True to his nature, Weber likes to move things a little faster for his skijoring prospects. That $500 purchase mentioned earlier was ridden in the corral the day he was shipped to the Colorado ranch, and a rope was thrown off him that same day. A few days later, Weber started moving cattle with the gelding, plunging him deep into ranch work within the first two weeks of his new life.

“I probably do things quicker than most people,” he explains. “But for me, if I have a horse, I want to do everything on him—skijoring, competing at local rodeos, trail riding—so I need to get started as promptly as is feasible.”

Cattle Sense

For cow sense and versatility, most Western riders think “Quarter Horse.” Weber and Simanton, however, are quick to disagree.
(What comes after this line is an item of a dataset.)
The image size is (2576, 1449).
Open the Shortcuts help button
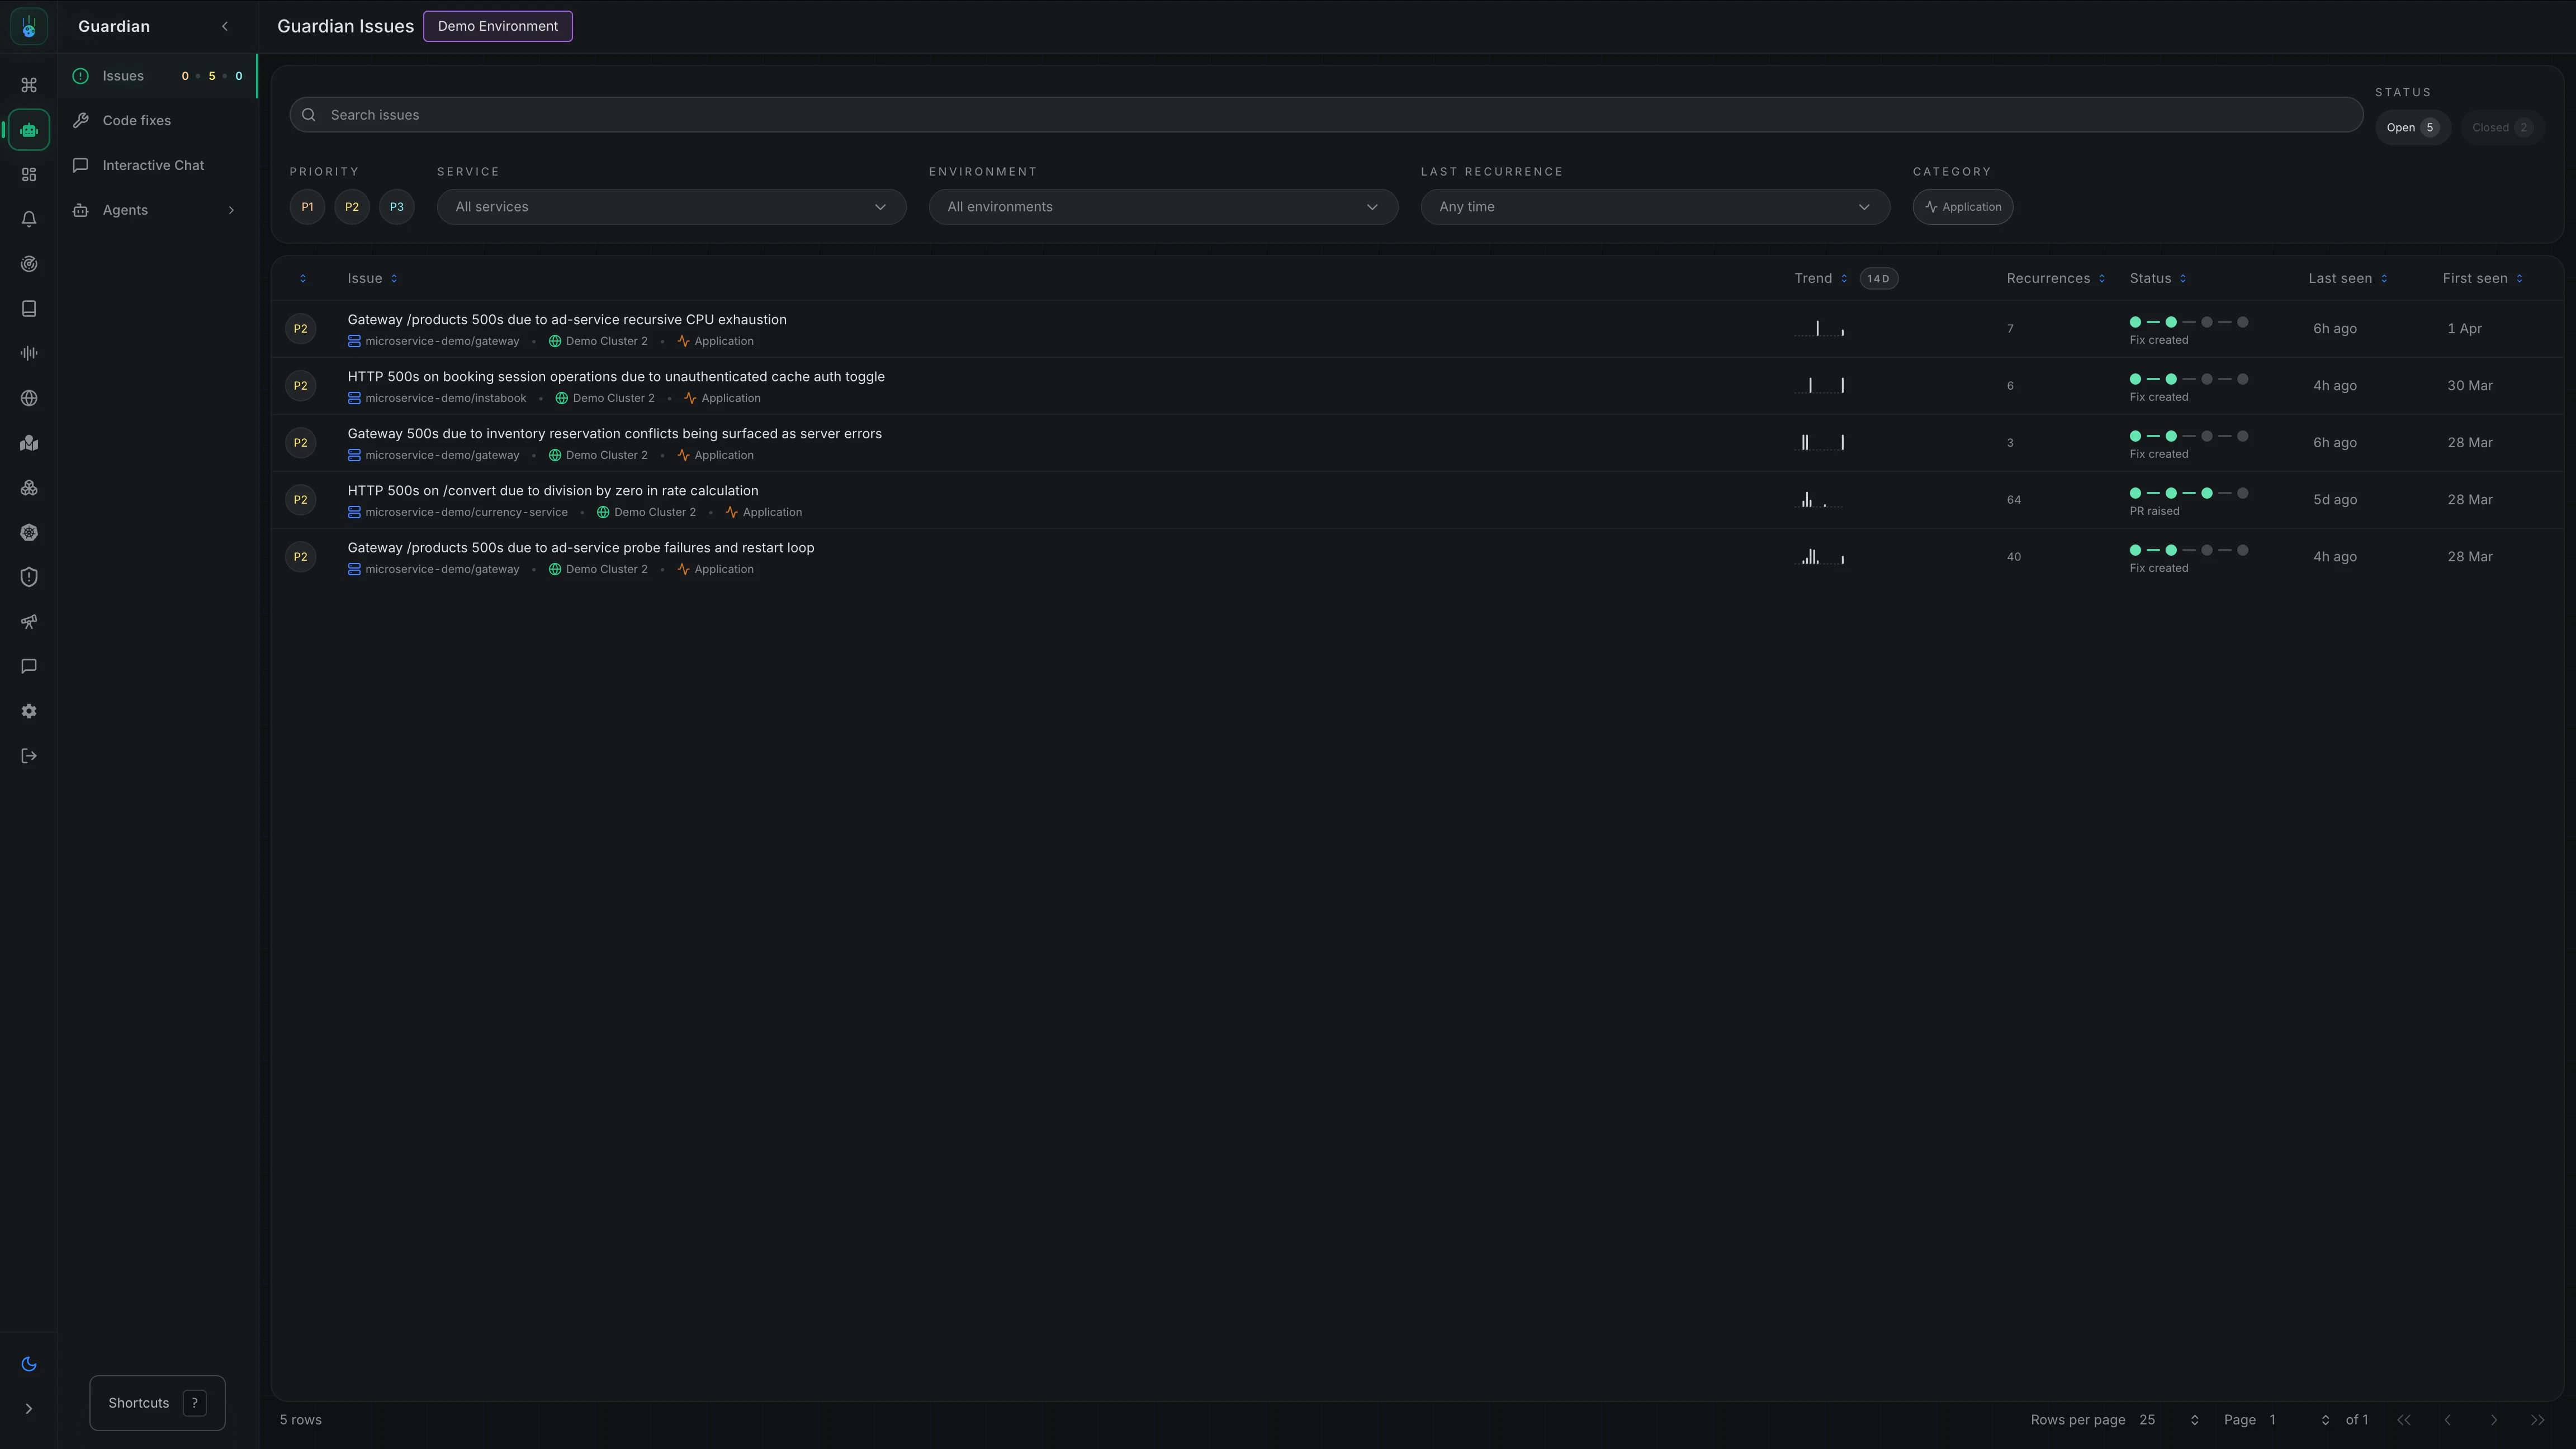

“Thoroughbreds probably have more natural cow in them than any Quarter Horse I’ve ever ridden,” asserts Simanton. “If you get one that’s about half scared of cattle, but still has the natural aggressiveness toward cattle that most horses have, then he’ll never lose focus when working cows because he wants to know where that cow is at all times.”
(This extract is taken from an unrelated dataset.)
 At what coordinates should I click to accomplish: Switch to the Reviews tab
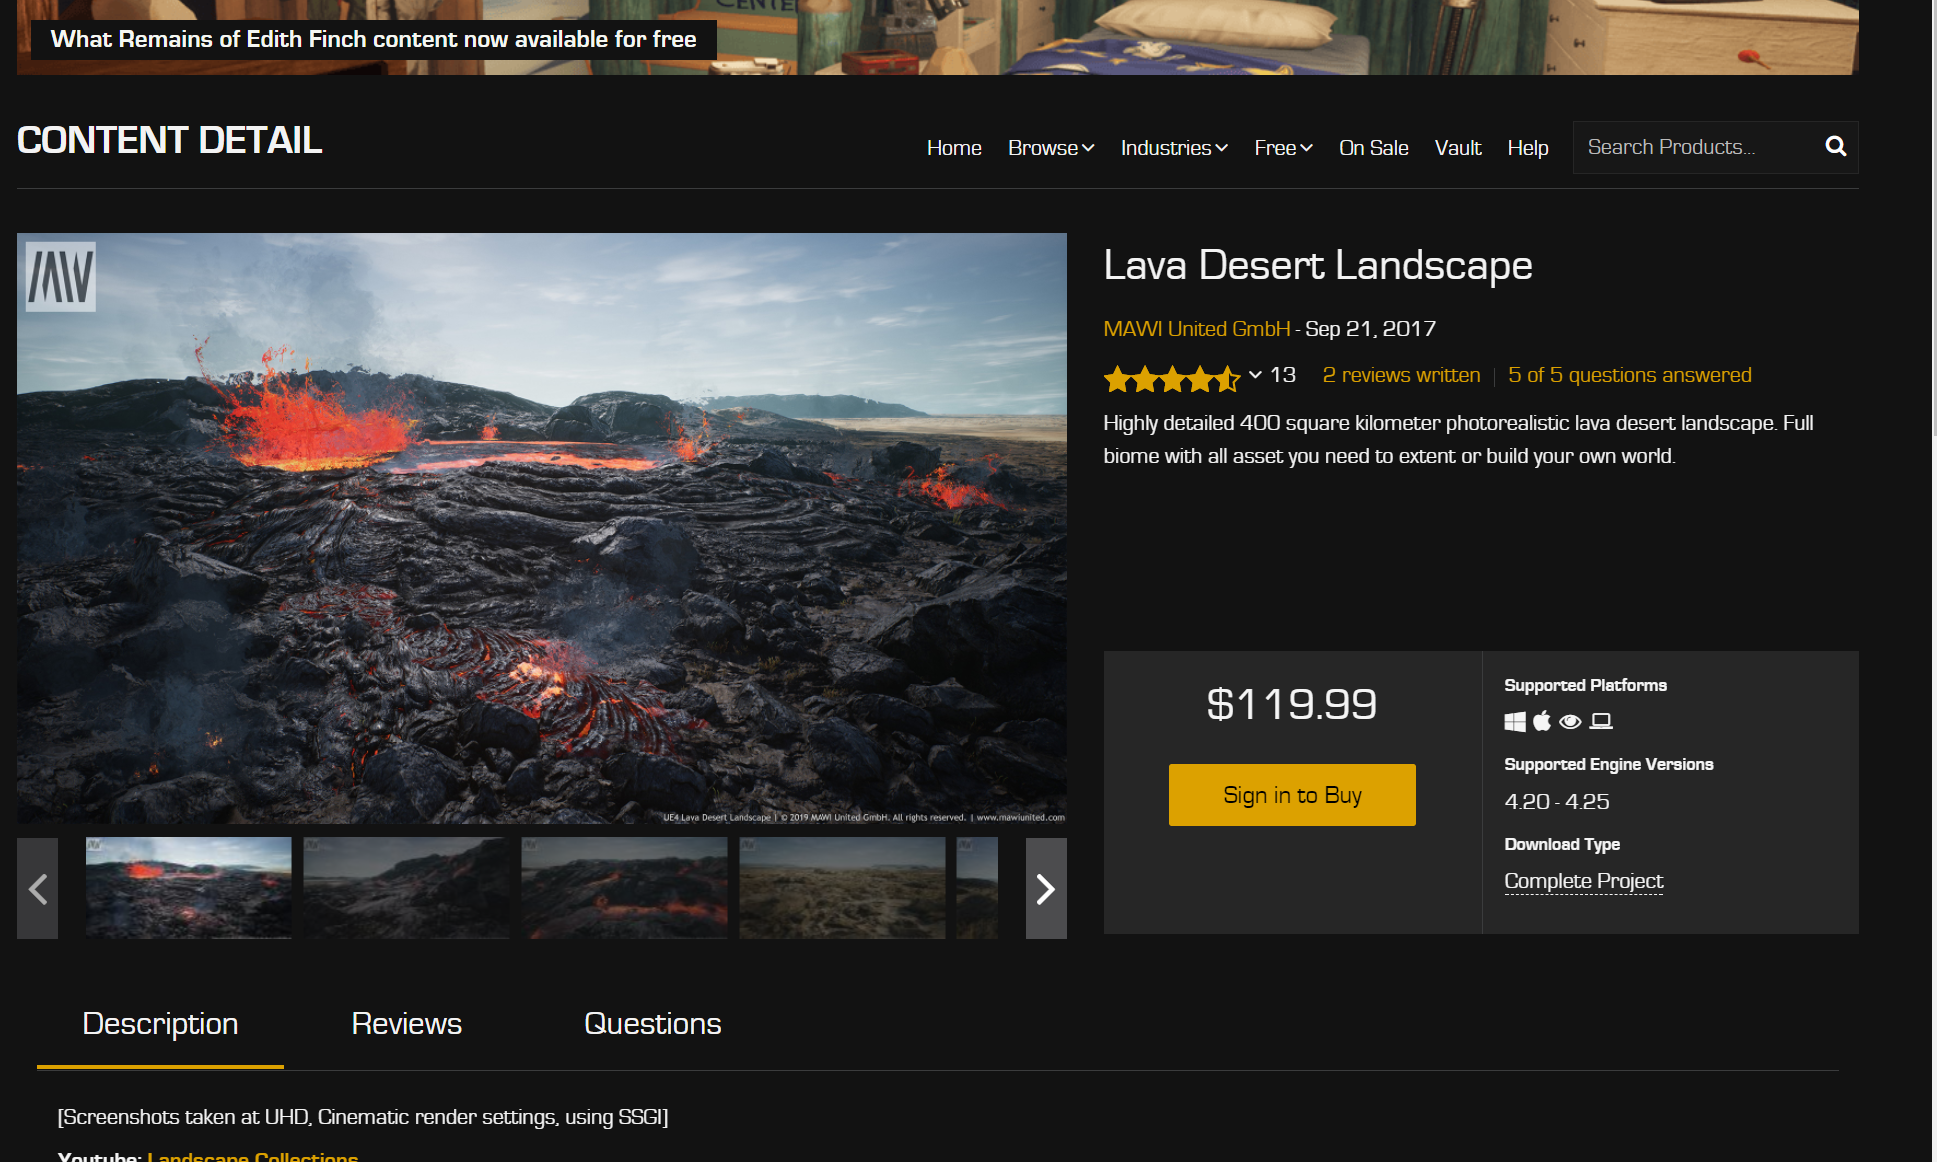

Adds Weber: “To say there’s any task an OTTB can’t do is crazy in my opinion. Especially working up in the mountains, roping 50 calves in a day, and working a branding, that’s where they shine. Thoroughbreds are like the Energizer Bunny, and I love that they have that marathon aspect to them.

“For me, to have a horse whose heart won’t stop means everything. They don’t quit you—they give you their all.”

Weber does point out, however, that a Quarter Horse is better suited for the heaviest duties.

“If you’re going to go rope a 2,000-pound bull, that might not be a job for a Thoroughbred. They’re not as big and aren’t built the way a stout Quarter Horse is,” he explains.

LEFT: Skijoring, a timed event where a horse-and-rider team pulls a skier through obstacles, is another assignment where the speedy Thoroughbred can shine. RIGHT: In the end, the breed’s willing nature and well-proven work ethic make it a valued partner in almost any venture. Courtesy of Richard Weber

Not for Everyone

Because of the nature of the Thoroughbred breed, Simanton warns that not everyone is cut out to transition a racehorse into a ranch horse.

“You don’t want to get in over your head,” he cautions. “I’ve heard stories of the trouble people can run into if they don’t do their homework.”

Though he’s older, Simanton relies on his 40 years of experience in horse racing as a jockey, owner, and trainer. He says this has helped give him a good idea of “how the horses got the way they are, so it’s easier for me to undo it.”

He suggests getting expert help. “Get in touch with somebody who knows what they’re doing, and get some direct advice,” he says. “Or just go buy one that’s already been remade into a ranch horse.”